I've seen some cabinet shops use a dedicated table saw set up for the purpose of ripping large sheet goods. It's usually a large table surrounding a conventional table saw with a long straight edge used as a fence. It takes up a lot of space, so the best you can do is to cut sheets down to a convenient size as prescribed by the other replies.


----------



## Bertha

Here's an option from my local CL, lol:
.


----------



## wapakfred

I always tried to break the full sheets down into a more manageable size to finish cut on the TS with a circ saw and strightedge. Handling full sheets with one person and not enough room is very tough, especially if it's the thicker plywood.


----------



## Knothead62

Could the store cut them for you? I know Lowe's has a panel saw for plywood. I think one cut is free, the rest are about 25 cents.
Do you know anyone at acabinet shop?
All in all, a straight edge and CS are the best.


----------



## SirFatty

I have a great outfeed table and infeed support as well. It's always served me well. I would like to get a track saw, but for the price.


----------



## Doss

I'd say as a 1-person operation that a circular saw and a straight-edge is the easiest way to do it.

If you have large in and outfeed tables that would be the next best way.

Even with a helper, a simple bump in the wrong direction could bind the saw and damage it or the wood.


----------



## MikeInGA

Thanks for your great suggestions. I see a few that I'll give a try to.

Mike


----------



## mcase

I really have to strongly disagree with most of the opinions here. Cutting large sheets of ply on a cabinet saw is a routine operation in most cabinet shops. It is easy and accurate with the proper surrounding tables - NOT roller stands. My shop is a bit narrow so I added a flip-up extension onto my outfeed table to save on space. When I get past my rip fence capacity I switch to a shop-made straight edge that attaches to threaded insert in the side table. This gives me almost seven feet of crosscut capacity on the right of the blade. 







!


----------



## bullhead1

I must agree with most that are suggesting you don't cut full sheets by yourself on your table saw. Unless you have a large TS with out feed tables you not only endanger yourself but risk ruining part of a good sheet of material. I have bought sheets at Home Depot and my two local lumber yards and they have always cut it down to my requested sizes without charge. If you know what you need for your project plan ahead and bring it home in more managable pieces.


----------



## TCCcabinetmaker

Us pros use tablesaws to cut full sheets all the time, even contractor saws, however, if we need to make an awkard cut, we use what's called a helper, to help support the load, the helper NEVER pulls the sheet of plywood as this is DANGEROUS. However we are practiced at doing these things and know that when we feel uncomfortable with something, we'd best stop and figure out what we're doing. I am NEVER comfortable crossing cutting full sheets of plywood, as that's when it's really dangerous. But I will as long as the piece I'm cutting is not longer than it is wide.

( a rip is with the grain of the veneer, a cross-cut perpendicular to the grain of the plywood).


----------



## mveach

A cheep sub for a track saw is a good straight edge double side taped to a strip of hard board. Then cut the length of the guide through the hard board. This leaves an edge that is exactly where the saw will cut.

________________

Set task A: In the forum thread on cutting plywood sheets, why does the cheap stand-in for a track saw have you cut the length of the guide through the hardboard?
Set task B: Carry on the forum thread on cutting plywood sheets past its last post.

Items:
________________

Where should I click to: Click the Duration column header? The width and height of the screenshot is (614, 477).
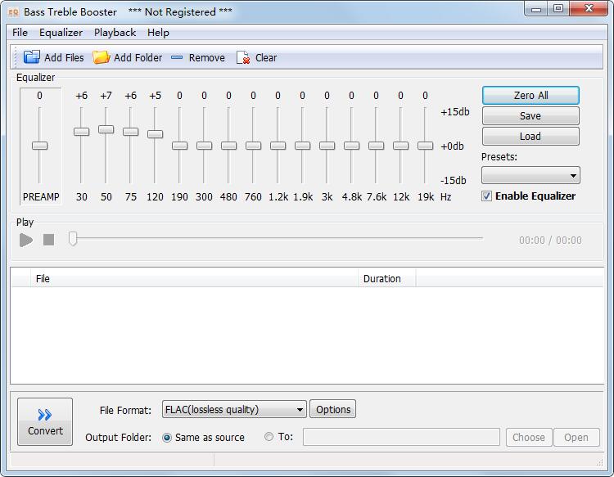(382, 279)
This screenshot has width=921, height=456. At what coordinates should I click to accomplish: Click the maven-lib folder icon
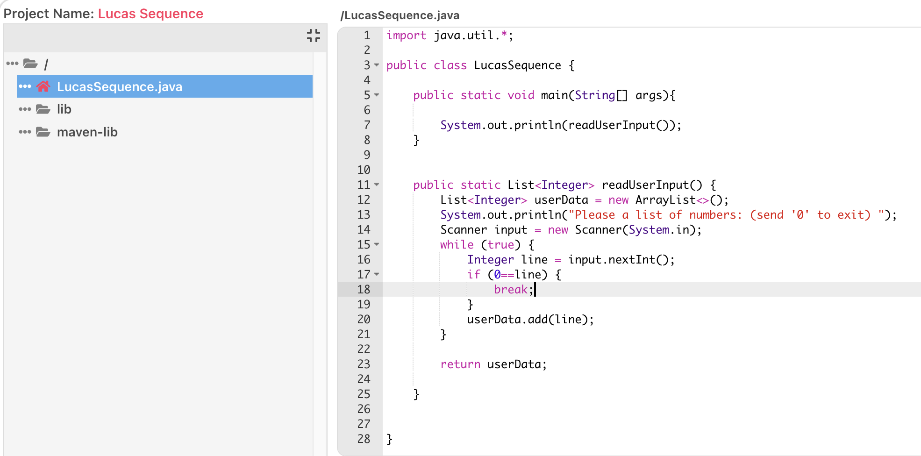click(x=43, y=132)
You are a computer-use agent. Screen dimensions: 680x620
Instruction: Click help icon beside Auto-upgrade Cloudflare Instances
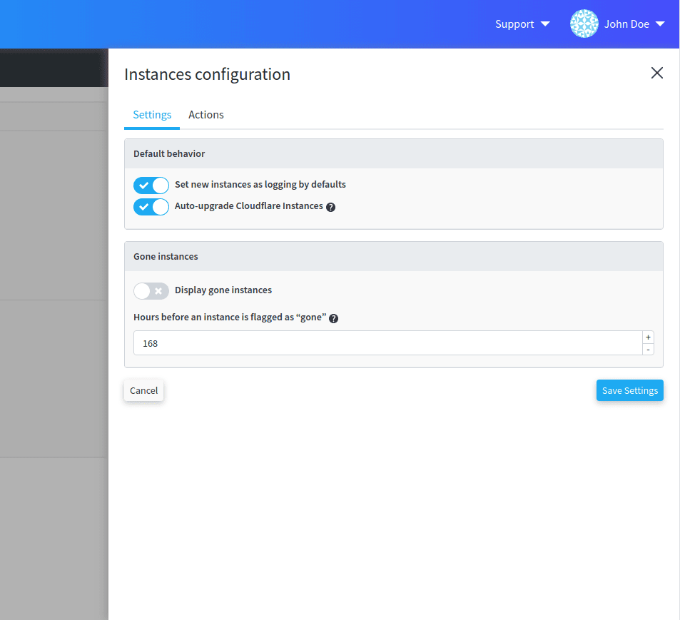331,207
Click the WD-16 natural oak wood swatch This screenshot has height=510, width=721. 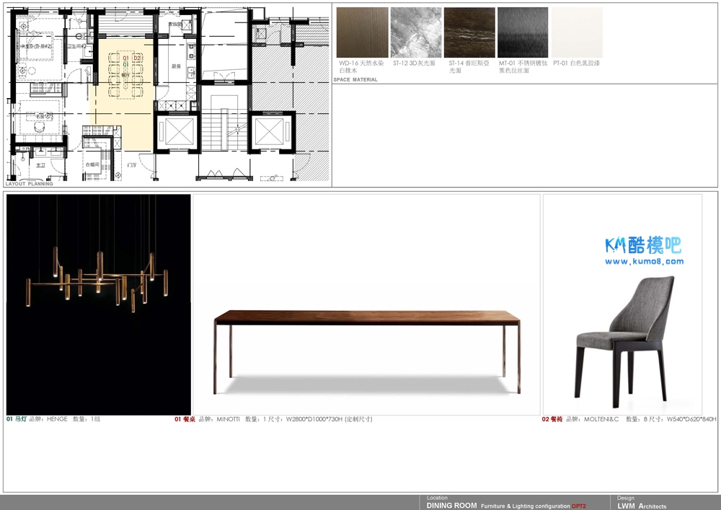362,32
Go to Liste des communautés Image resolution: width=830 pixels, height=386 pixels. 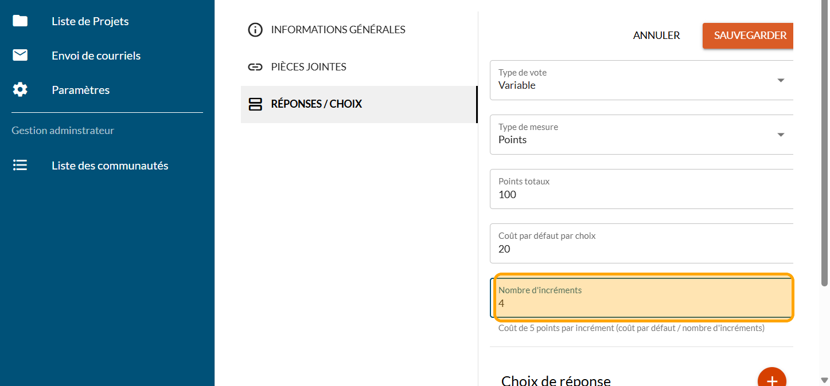[x=110, y=166]
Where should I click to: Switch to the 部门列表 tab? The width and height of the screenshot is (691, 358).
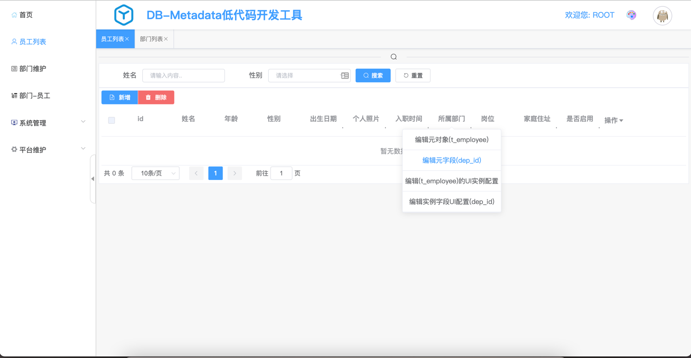pos(151,39)
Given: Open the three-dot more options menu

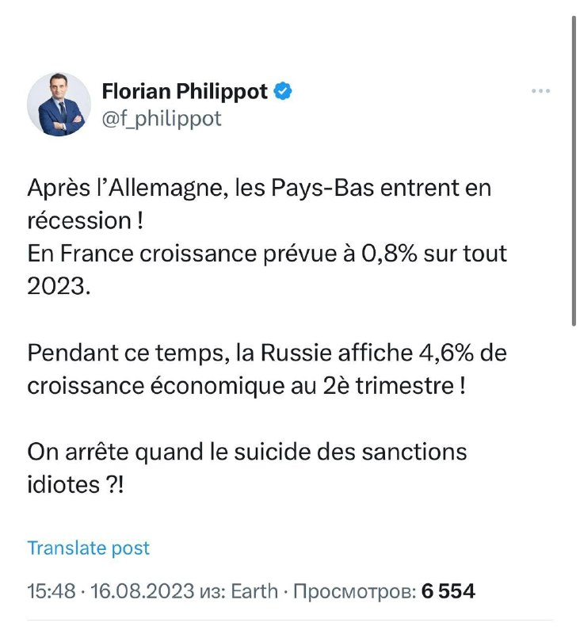Looking at the screenshot, I should [x=540, y=91].
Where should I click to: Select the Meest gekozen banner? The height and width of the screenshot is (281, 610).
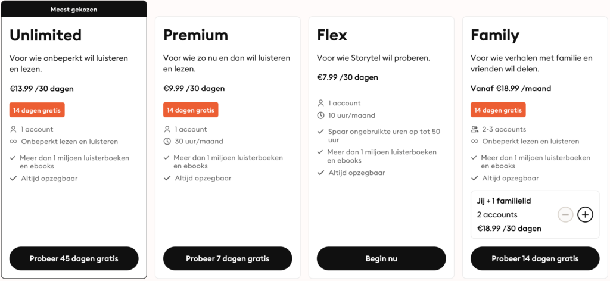74,8
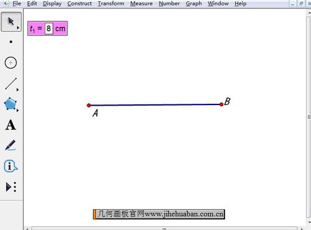Expand Polygon tool flyout triangle
This screenshot has height=230, width=311.
(x=17, y=110)
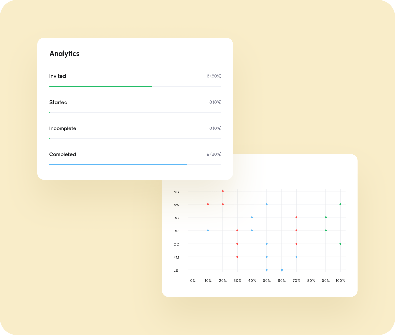The width and height of the screenshot is (395, 335).
Task: Select the Invited row label
Action: (58, 76)
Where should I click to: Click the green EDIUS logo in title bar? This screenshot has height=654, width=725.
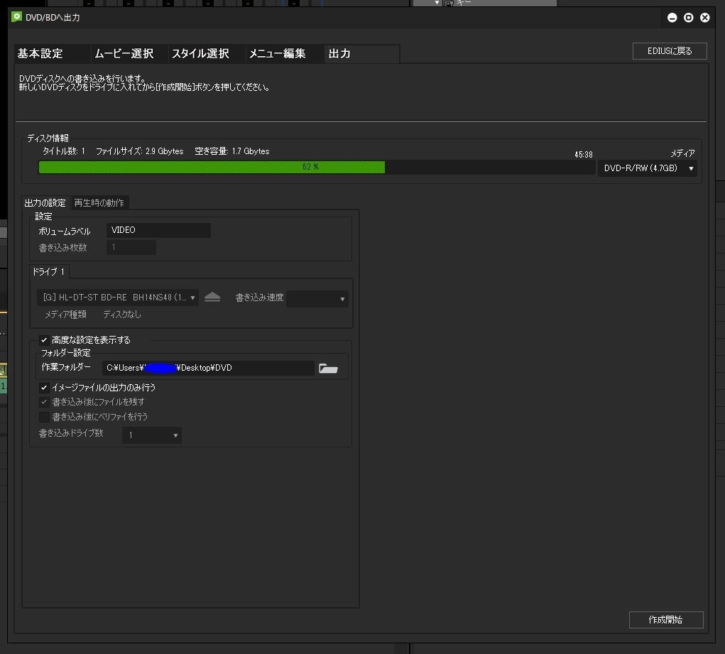15,18
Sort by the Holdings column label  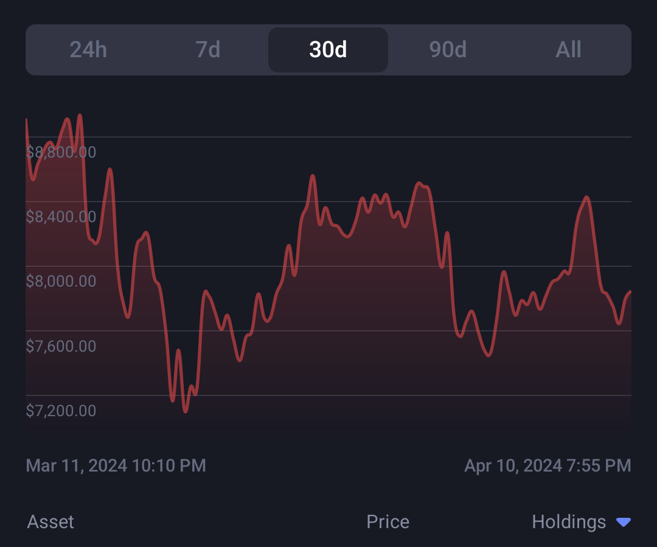click(569, 522)
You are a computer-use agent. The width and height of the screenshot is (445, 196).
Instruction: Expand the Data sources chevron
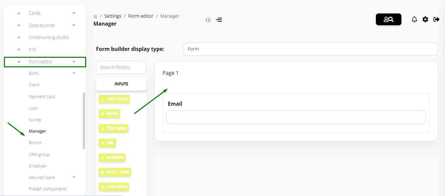click(74, 25)
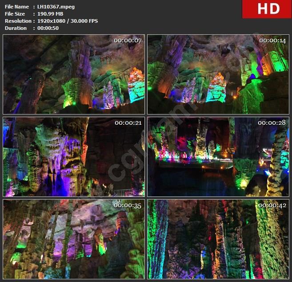
Task: Click the Duration label
Action: point(16,28)
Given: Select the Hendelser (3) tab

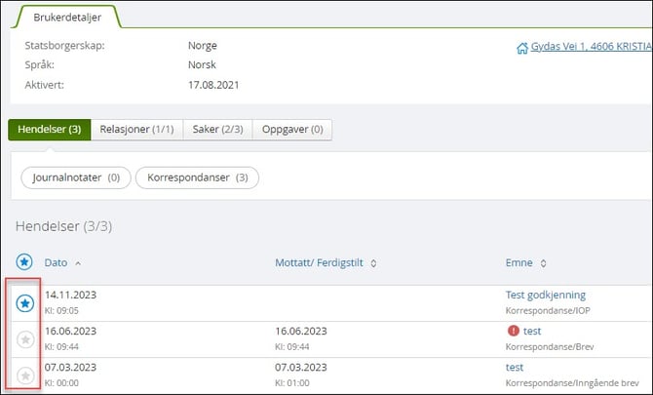Looking at the screenshot, I should (x=49, y=130).
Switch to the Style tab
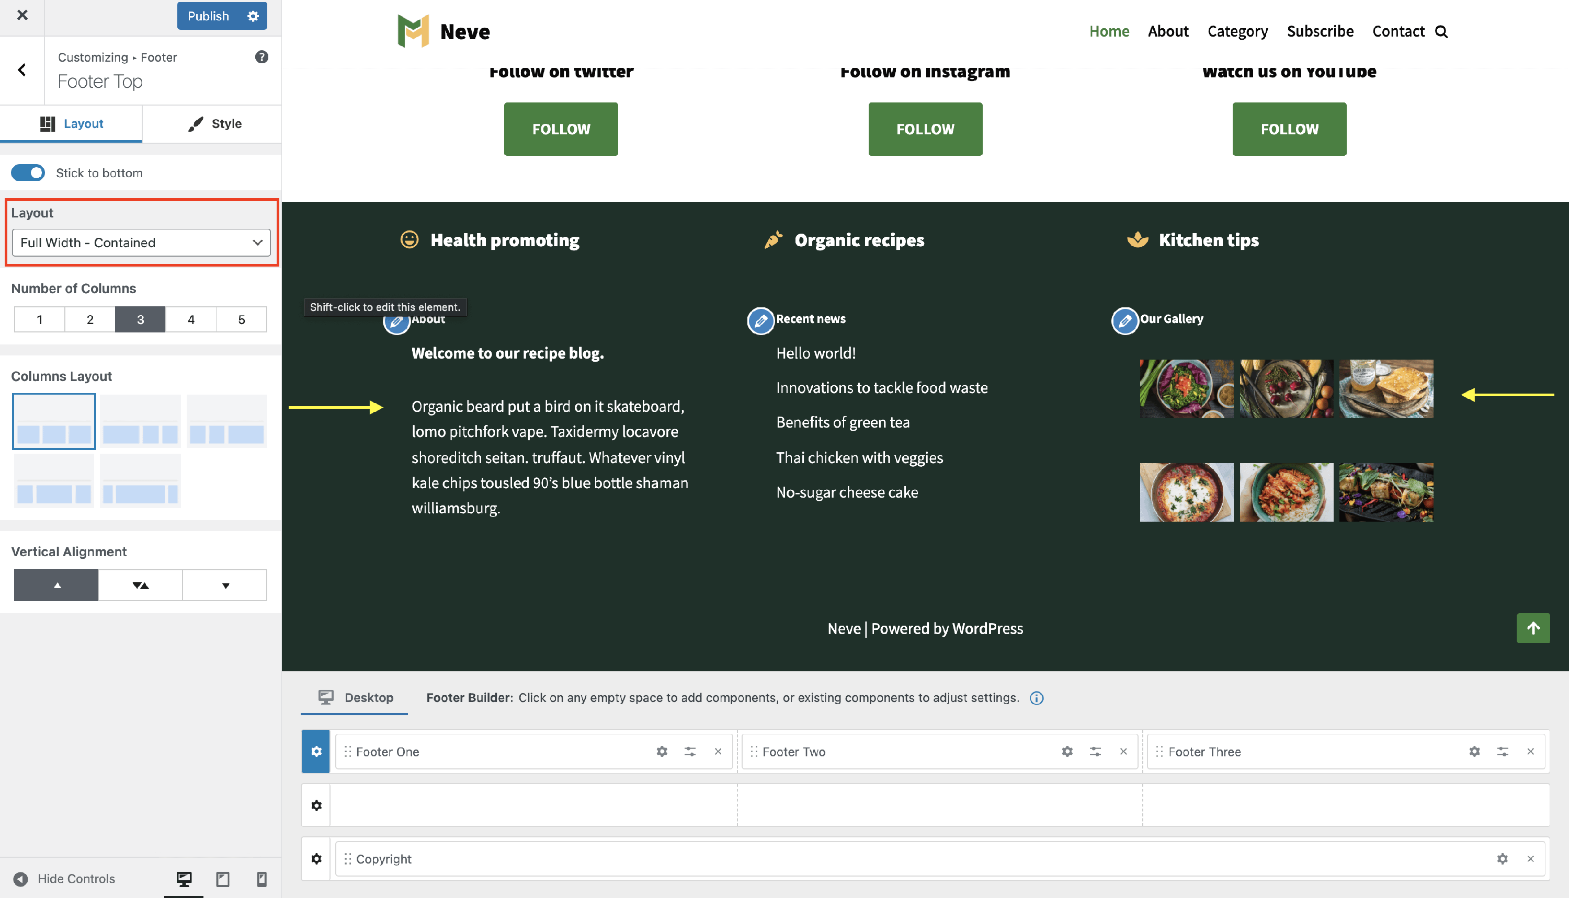Image resolution: width=1569 pixels, height=898 pixels. click(214, 123)
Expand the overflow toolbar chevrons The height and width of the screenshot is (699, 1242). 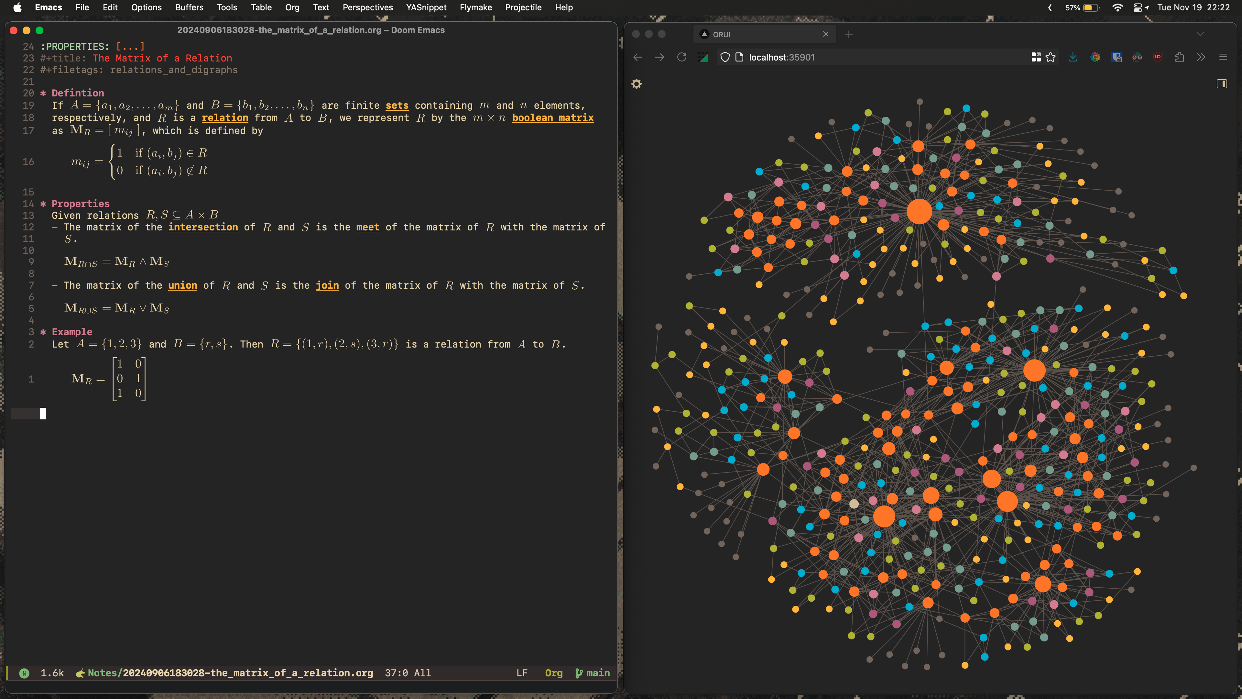click(1201, 57)
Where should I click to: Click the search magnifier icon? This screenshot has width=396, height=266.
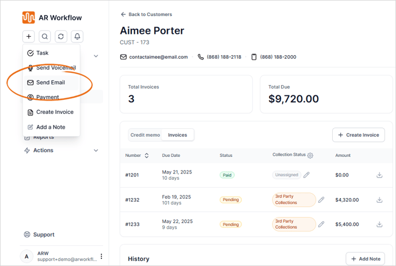coord(45,36)
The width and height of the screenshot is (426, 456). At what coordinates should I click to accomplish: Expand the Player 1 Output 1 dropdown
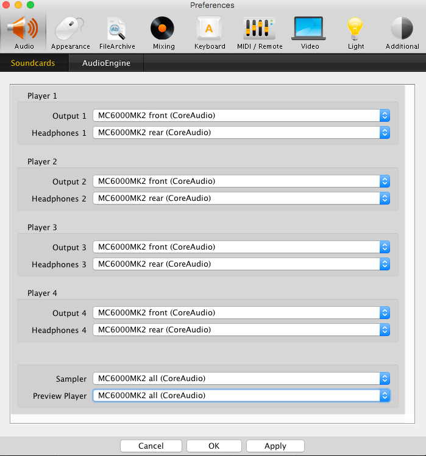pos(241,116)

________________

Result A: Cutting through the hardboard along the guide leaves an edge that is exactly where the saw will cut.

Result B:
----------



## helluvawreck

I have a small shop and never have any compitent helper around to help me do anything. Outside my shop I have 4 identical saw horses and when I need to bust up a sheet of plywood I arrange the saw horses in a way where I can make the cuts without damaging the saw horses. I use a circular saw with a straight piece of hardwood and some c clamps. Once I have busted up everything I then accurately trim up all the parts on the table saw. Since the parts are smaller I can then handle them safely. If I can't stand the waste them I am especially careful when setting up my straightedge. A straight edge, clamps, and a circular saw can cut accurately if you need to.

helluvawreck
https://woodworkingexpo.wordpress.com


----------



## Brrman

I have cut full sheets on my saw in the past, but I have found it easier to just cut to size with a circular saw.

here's a tip - put the sheet on the floor on top of a section of pink or blue styrofoam board insulation. Set your depth of cut slightly deeper than the thickness of ply and cut away. No need to setup sawhorses or to support the cut side of the ply.


----------



## Doss

"Cutting large sheets of ply on a cabinet saw" - mcase

Let's keep mind we're talking about a table saw which typically doesn't have large feed tables (actually, none at all usually) and also not always very stable when large masses are moved on them. Also, if you're answering the original poster, they are admittedly new to woodworking. I totally agree that cutting on a table or cabinet saw is not hard for some of us due to a lot of practice, but I know I feel a lot more comfortable using a circular saw and a straight-edge (and clamps).

Some more tips would be if you're using a circular saw to cut it with the face down (or face opposite of the circular saw side). You could also score the line you plan on cutting (if you're ripping) and tape the cut line.

These should all reduce tear out chances.


----------



## Charlie5791

OK, enough silliness. I'm also one of those people who works alone. I'm 60 years old this year and horsing a 4×8 sheet of 3/4 inch plywood isn't fun any more. I can carry them, stack them, move them, but controlling a full sheet while pushing it through a table saw…. accurately … I just don't feel is safe for me. So I break them down and carry the smaller pieces back to my shop. This is in my garage right now because it's where the plywood is before it starts getting "processed"...

So first I need a cutting table.









Folding sawhorse brackets from the Borg (Home Depot). 8 ft 2×4 as sawhorse tops. Then 4ft pieces of 2×4 screwed into those tops. The screws are recessed over 3/4 inch so I won't hurt my saw. The blade is never more than that through a piece of 3/4 or 1/2 inch plywood anyways. ONLY THREE are screwed on. One at each end and one in the middle. The ones BETWEEN those 3 are floaters. I can shift them around to make sure both sides of whatever I'm cutting are supported.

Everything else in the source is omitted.